GIVEN TASK » Find every line in the entries below that contains the string "Open", matching case, and copy each of those lines.

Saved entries

· · · · · · ·

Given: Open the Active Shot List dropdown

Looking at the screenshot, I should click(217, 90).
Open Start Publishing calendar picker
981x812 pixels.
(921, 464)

· · · · · · ·

SOLUTION FOR THIS PROBLEM »
Given: Open the Active Shot List dropdown
Open Start Publishing calendar picker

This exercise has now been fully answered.